Deprecation note:
Pilosa was rebranded to FeatureBase, which comes with its own SQL support.
Tools like Looker can solve the problem of joining tables from different sources.
This project is no longer actively maintained.
Plugin for Apache Calcite to query Pilosa distributed index using SQL.
Pilosa is a high-performance distributed bitmap index. It has been successfully used in many data-intensive projects. One of the notable applications is the facts table in the analytical database. As the core of the analytical database, Pilosa solves the computational problem efficiently. Calcite Pilosa Adapter solves the problem of linking the Pilosa table with supplementary dimension tables from other databases, like Postgres, making Pilosa a powerful exploration tool for business intelligence.
The Calcite Pilosa adapter works as a proxy. Clients connect with JDBC-compatible drivers and query the data with SQL, adapter translates queries into Pilosa Query language (PQL), and then translates results into JDBC ResultSet to send them back to the client.
<dependency>
<groupId>com.alexrnv.calcite.adapter.pilosa</groupId>
<artifactId>calcite-pilosa</artifactId>
<version>0.0.1</version>
</dependency>
note the artifact is hosted in GitHub Packages
1.) Start from the configuration:
{
"version": "1.0",
"defaultSchema": "pilosa",
"schemas": [
{
"name": "pilosa-cluster",
"type": "custom",
"factory": "com.alexrnv.calcite.adapter.pilosa.model.PilosaSchemaFactory",
"operand": {
"url": "http://localhost:10101"
}
}
]
}
Provide your Pilosa server endpoint.
2.) The following code snippet starts a JDBC server inside your service.

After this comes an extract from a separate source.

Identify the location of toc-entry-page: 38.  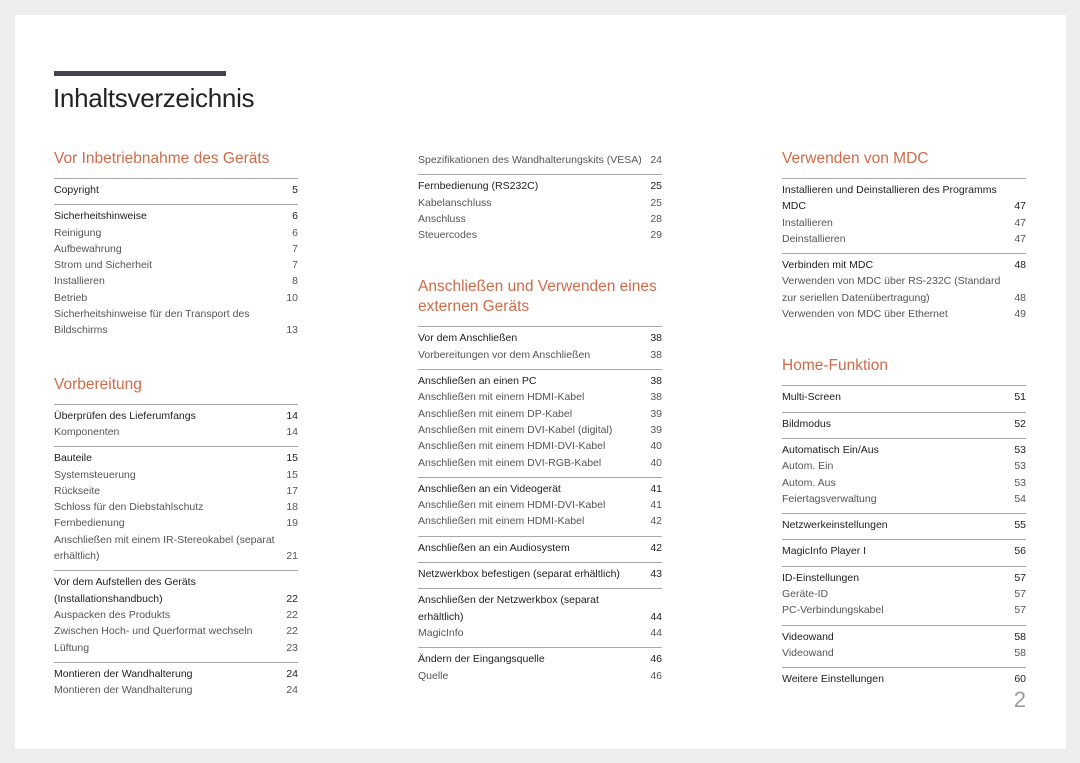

LocalService service = new PilosaServiceFactory(modelFileUri).createLocalService();
HttpServer server = new PilosaHttpServerFactory(service, serverPort).createHttpServer();
server.start();
try {
server.join();
} catch (InterruptedException e) {
Thread.currentThread().interrupt();
} finally {
server.stop();
}
Your service is now listening for JDBC connections.
3.) Connect from your favourite JDBC client.
Clients should use Avatica JDBC driver (mvn). Use version 1.14.0 or later.
jdbc:avatica:remote:url=http://<host>:<port>>/sql/v1
4.) Run your analysis with SQL
select
count(distinct facts._id)
from
pilosa.facts_table facts
join
postgres.dimension_table dimension
on dimension.X = facts.X
where
dimension.Y = [value]
Please, check wiki for examples and available options.